- _Your assignment_: Reproduce without any pictures the lines from the one that contains "You are a computer-use" through the end of the records, exactly as written.

- _Supplied records_:

****************

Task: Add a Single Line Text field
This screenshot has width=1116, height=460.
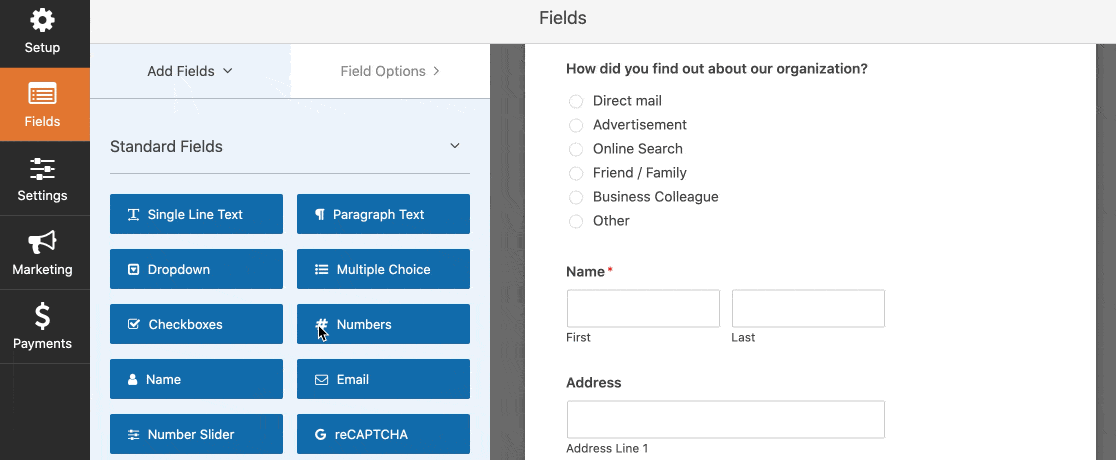Action: tap(196, 214)
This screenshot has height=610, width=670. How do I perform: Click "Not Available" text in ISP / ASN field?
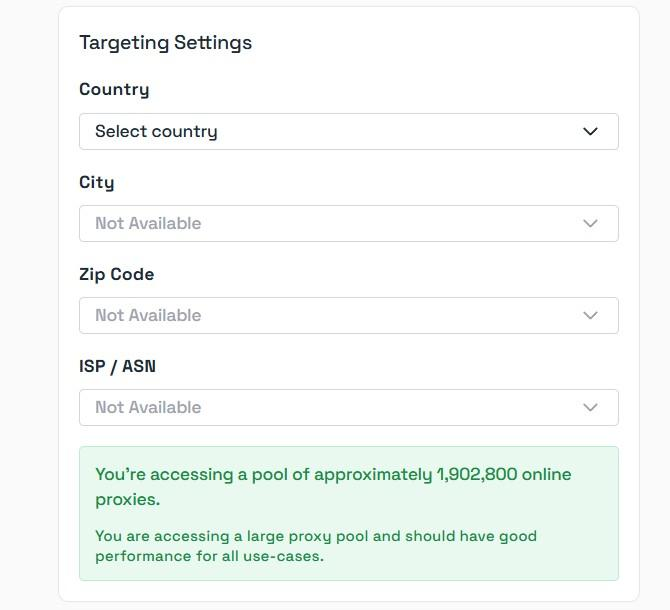[148, 407]
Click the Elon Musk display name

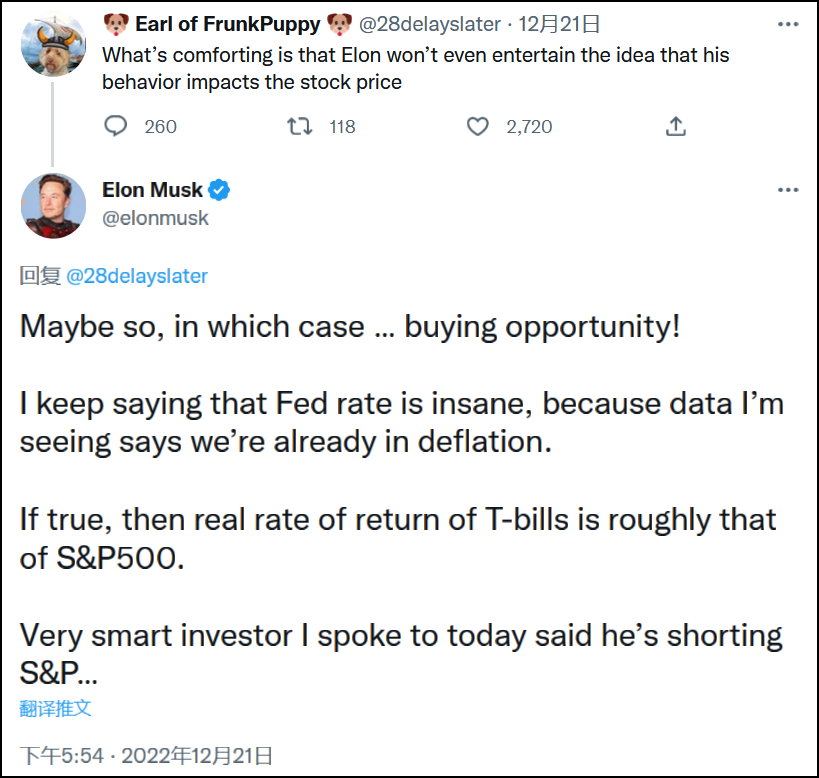point(152,189)
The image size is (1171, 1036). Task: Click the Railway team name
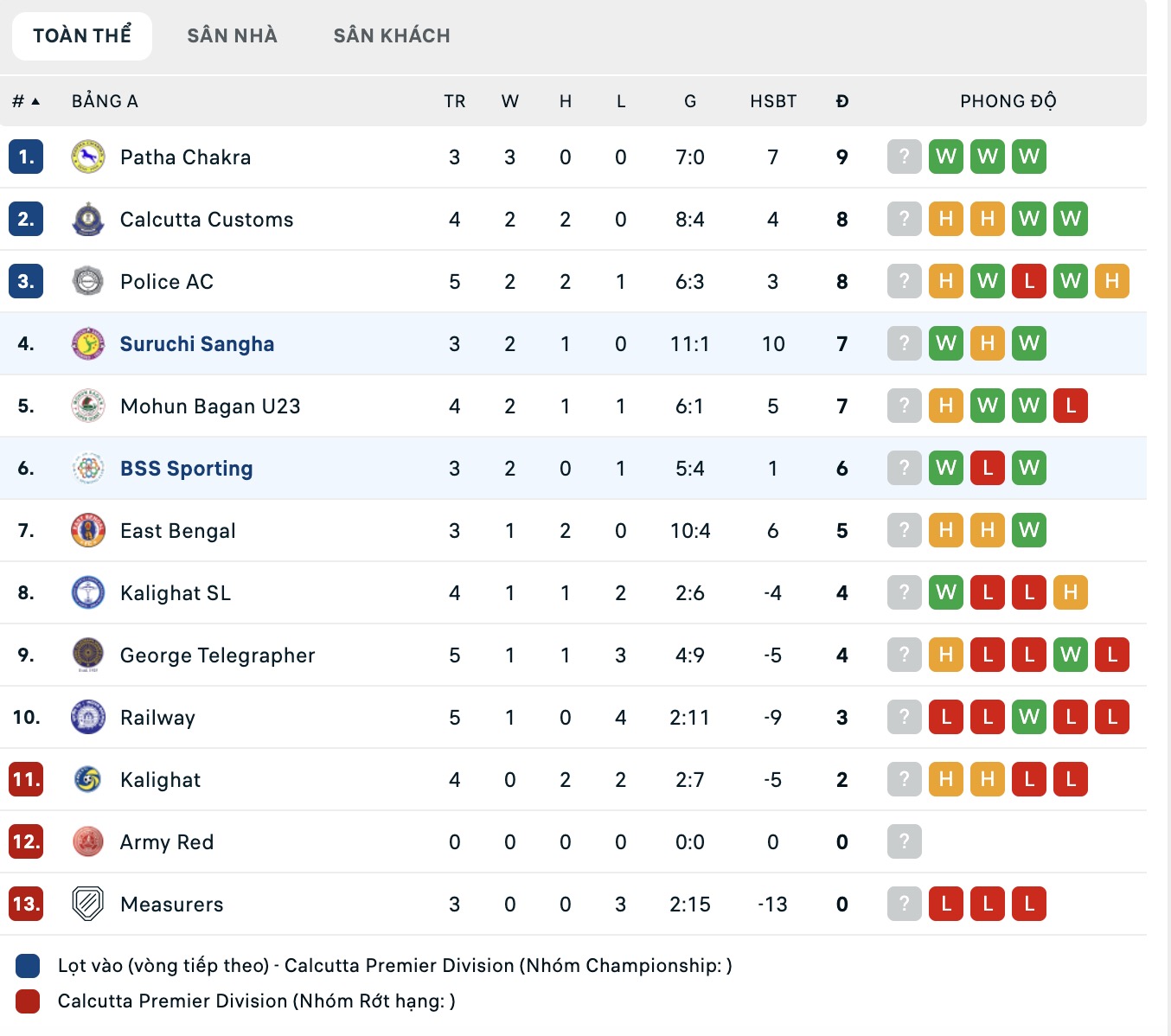pyautogui.click(x=157, y=717)
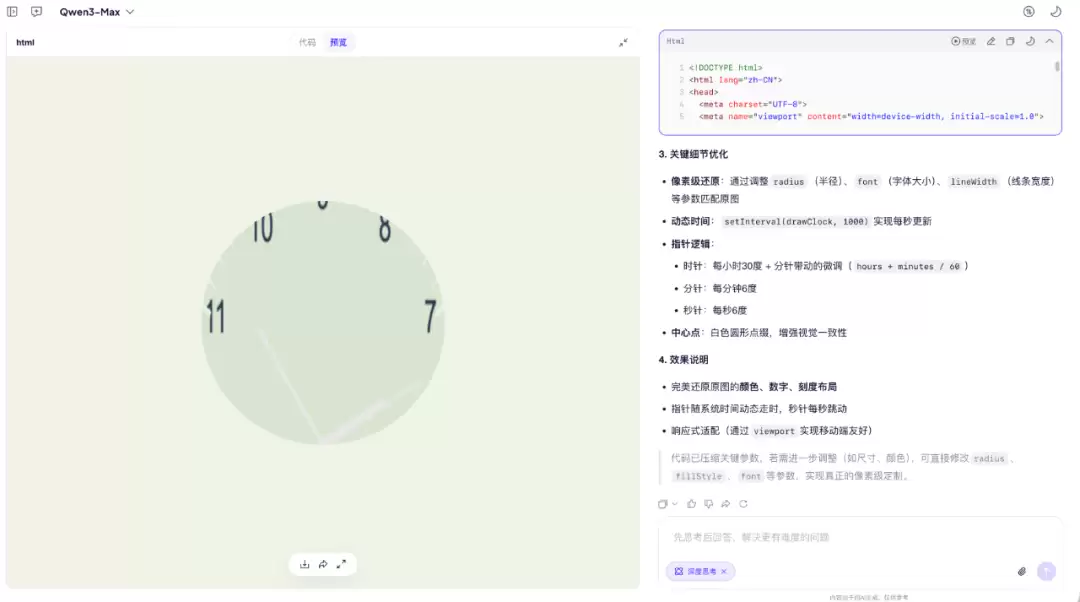Viewport: 1080px width, 602px height.
Task: Toggle the sidebar panel
Action: pos(12,11)
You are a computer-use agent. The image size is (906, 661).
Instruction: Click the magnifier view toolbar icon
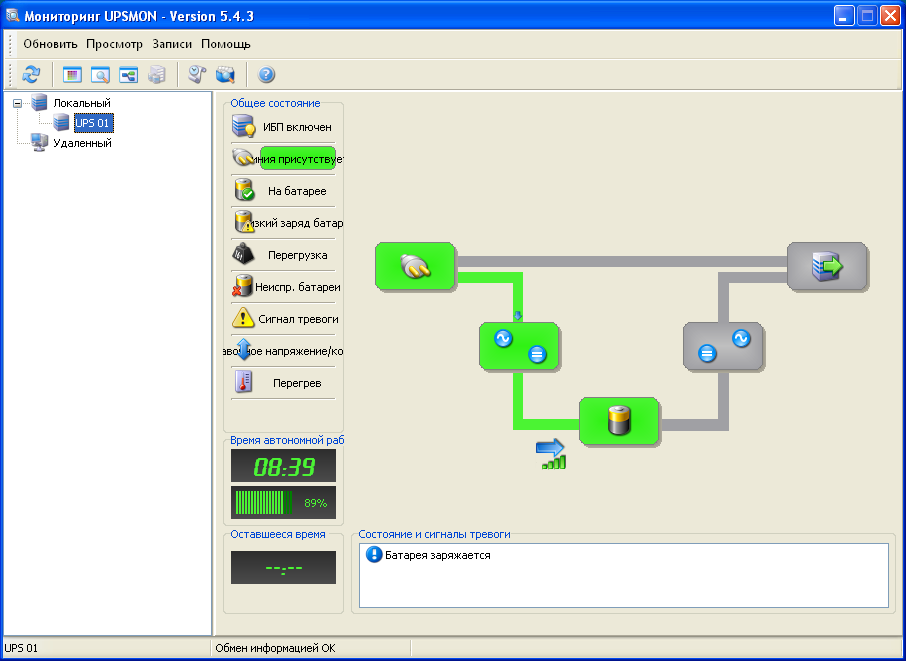(x=100, y=75)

****************

- _Your solution_:
You are a computer-use agent. The image size is (906, 661).
Instruction: Click the magnifier view toolbar icon
(x=100, y=75)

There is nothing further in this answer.